This study may hold several important lessons for scholars, policymakers, and practitioners. NCLB relies on citizen action. Parents must request supplemental education services, transfer their children away from chronically failing schools, or show up to restructuring meetings to voice their concerns. I find low levels of concrete policy understanding across parent populations when relying on a potentially advantaged parent sample. As William Howell pointed out shortly after NCLB sanctions were first enforced, this may be partially the result of overreliance on district officials to inform parents of policy opportunities which may negatively impact district relationships, finances, and capacity. But even if districts make concentrated efforts to reach out to needy families, additional and alternative efforts may be necessary to inform citizens of policy-related responsibilities (Lavery Citation2014). NCLB Waivers and Race to the Top aim to address some of NCLB’s more visible failures, yet neither policy appears to address the potential mismatch between families’ needs, views, and concerns and the sanctions and opportunities thrust on and made available to failing school communities. Until policy designers take note of this important obstacle to implementation, it seems unwise to expect transformational change in failing institutions.

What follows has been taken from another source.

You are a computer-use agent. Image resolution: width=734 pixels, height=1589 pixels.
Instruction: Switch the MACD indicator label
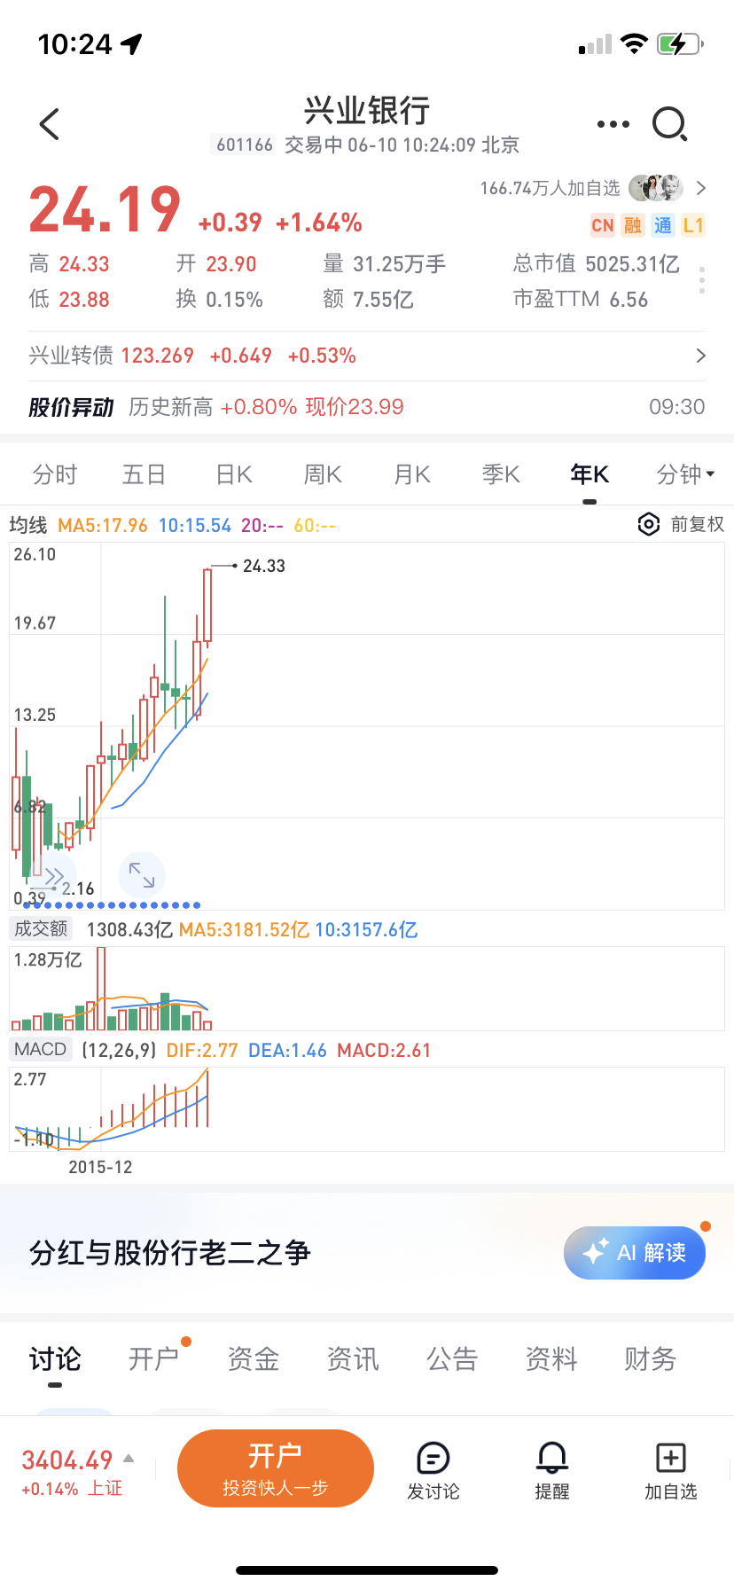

As the paragraph above suggests, one might read these results as motivation to further future policy initiatives tailored to encourage parents’ advocacy on their own behalf (this is the approach inherent in California’s 2010 Parent Empowerment Act). But existing scholarship offers limited assurance that direct and straightforward information delivery can in fact influence policy knowledge or behavior (Hastings and Weinstein Citation2008; Lavery Citation2014). Additional research on the type, tenor, and delivery of information policymakers provide to partners in improvement is necessary if a policy’s success depends on transparency and accessibility. In the meanwhile, researchers and policymakers might do well to work together on an alternative approach to policy evaluation and revision. Data on school-based attitudes and policy evaluations suggest that citizens have trouble linking experience to policy. Therefore, those most interested in a school reform as an ultimate end may want to alter policy goals, designs, and mechanisms to align with parents’ evaluation of school experiences, rather than require that parents uncover the link between these experiences and policy. Policymakers could tweak policy to rely less on parental action. Such an approach would directly address the no-longer ironic finding that families concentrated in disadvantaged schools either lack access to necessary and detailed policy information or the resources necessary to understand the relationship between information on policy sanctions and opportunities for their children and may lead to more significant and appropriate policy adaptations (Howell Citation2006). Perhaps the ends will justify the means.

Notes on contributor

Lesley E. Lavery, PhD, is an assistant professor of Political Science at Macalester College. She is also an affiliate of the Center for Education Data and Research at the University of Washington, Bothell. Her research focuses on education policy, public and social policy, and political behavior.

Disclosure statement

No potential conflict of interest was reported by the author.

Additional information

Funding

This work was supported by the Institute of Education Sciences, U.S. Department of Education [grant number R305B090009] to the University of Wisconsin–Madison.

Notes

1. The policy was enacted with bipartisan support; however, agreement on rhetoric that masks more ambiguous goals (all politicians can agree that our schools should not allow any children to be overlooked or left behind) often simply delays confrontation as bureaucrats at various levels of government then work to implement vague or unclear edicts.

2. Under the act’s Title I program, local schools serving a significant population of ‘disadvantaged’ students receive funding to improve educational outcomes for these populations. School districts receive funds according to a set of four separate formulas: the Basic Grant, Concentration Grant, Targeted Assistance Grant, and the Education Finance Incentive Grant. School districts exercise some discretion in the distribution of these funds to schools within their bounds though the law requires that the highest poverty schools be prioritized (New America Foundation Citation2013).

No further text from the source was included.